■ TASK OBJECTIVE
Pictures in the material below are to be left out, and only the lines from the line with "Given: Select the Todoist browser tab" up to and including the line with "The height and" are to be written out exactly.

■ RECORDED DATA
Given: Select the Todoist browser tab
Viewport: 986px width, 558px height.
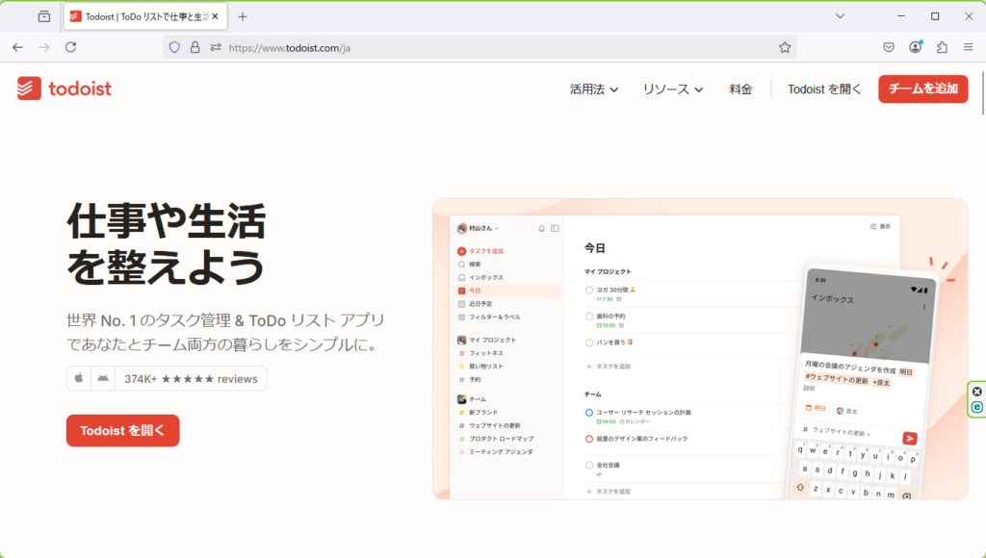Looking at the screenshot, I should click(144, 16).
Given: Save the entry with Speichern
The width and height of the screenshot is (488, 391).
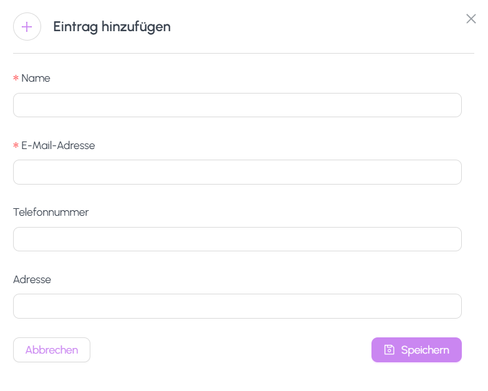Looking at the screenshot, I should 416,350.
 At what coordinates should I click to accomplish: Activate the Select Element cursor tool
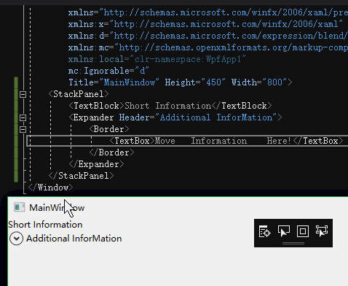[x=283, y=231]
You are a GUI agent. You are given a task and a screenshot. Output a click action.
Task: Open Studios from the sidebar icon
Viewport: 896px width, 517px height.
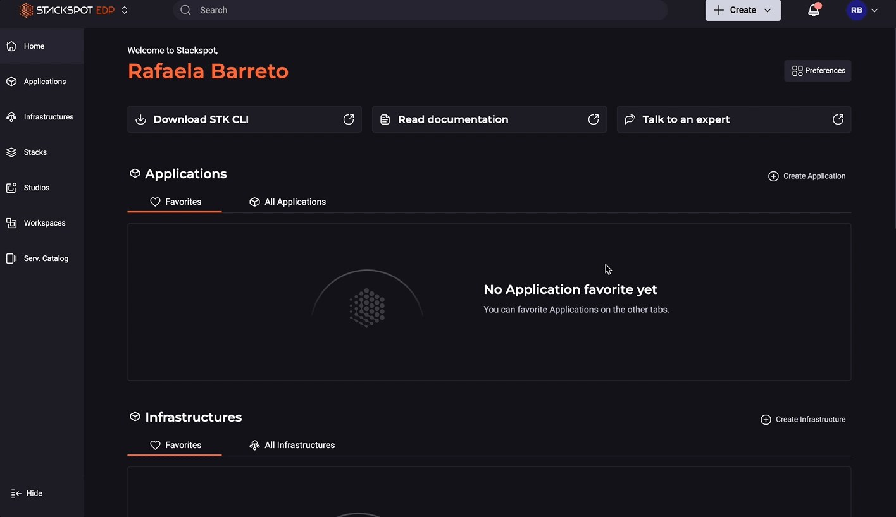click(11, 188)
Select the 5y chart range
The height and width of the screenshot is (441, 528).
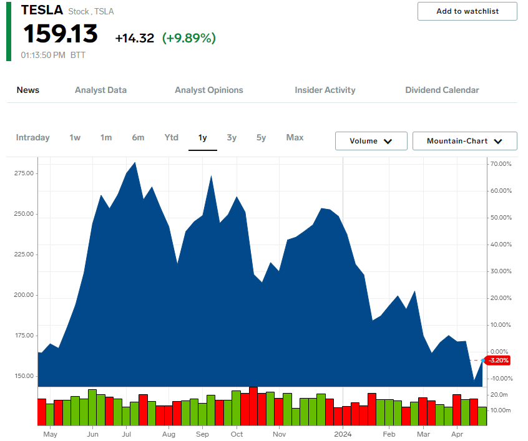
==
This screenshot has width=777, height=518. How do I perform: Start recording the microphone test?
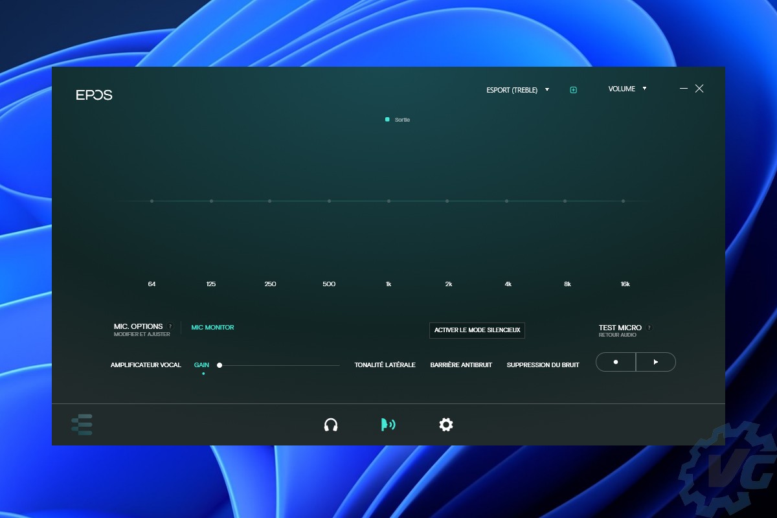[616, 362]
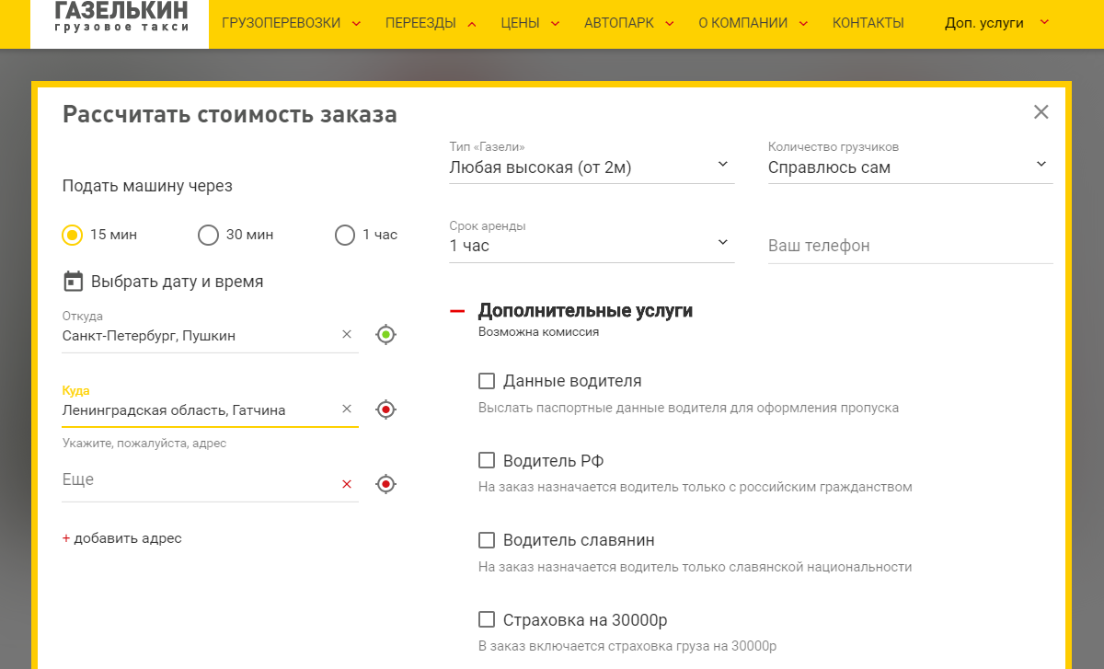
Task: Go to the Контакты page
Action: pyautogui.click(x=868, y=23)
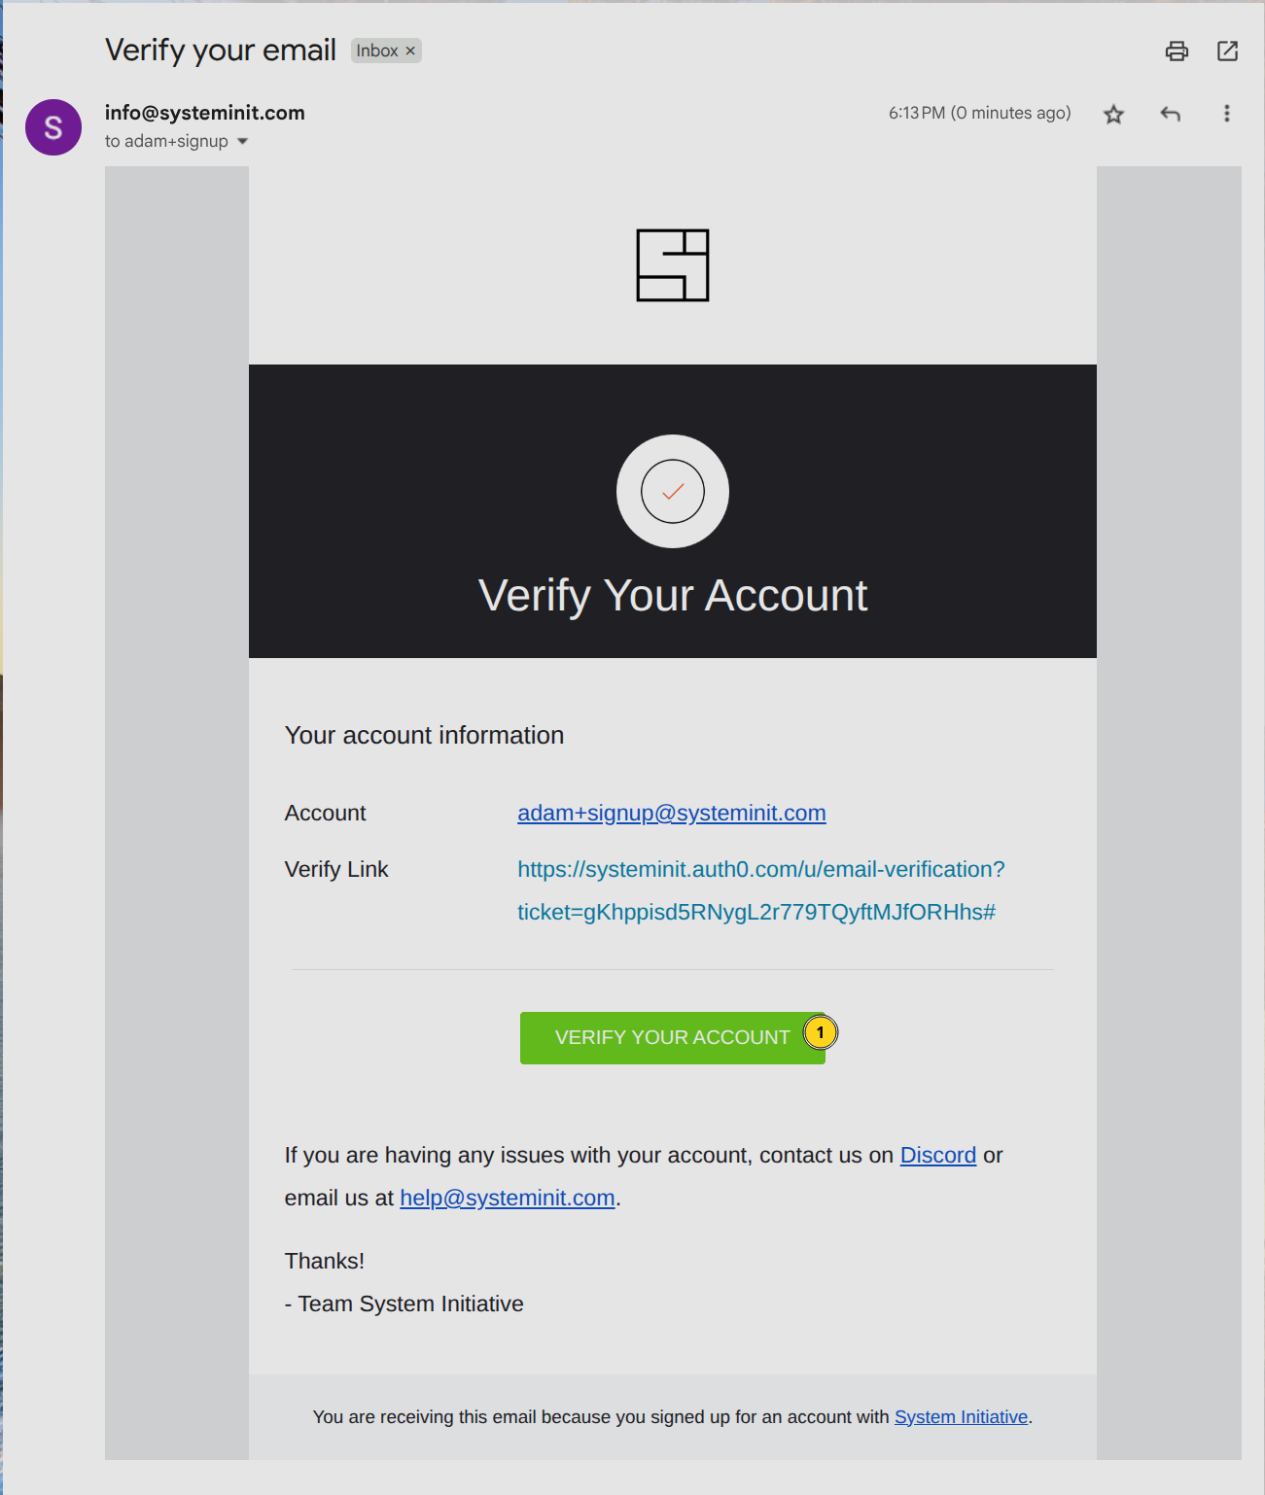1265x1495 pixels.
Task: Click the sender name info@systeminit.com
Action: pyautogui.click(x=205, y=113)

■ RESPONSE AREA
Given: Select the Todoist browser tab
Viewport: 986px width, 558px height.
Looking at the screenshot, I should click(144, 16).
Given: Save the entry with Speichern
The width and height of the screenshot is (488, 391).
Looking at the screenshot, I should 416,350.
 At what coordinates should I click to accomplish: Activate the Select Element cursor tool
[x=283, y=231]
You are a GUI agent. You are given a task and a screenshot. Output a click action.
Task: Open Studios from the sidebar icon
Viewport: 896px width, 517px height.
click(11, 188)
Select the 5y chart range
The height and width of the screenshot is (441, 528).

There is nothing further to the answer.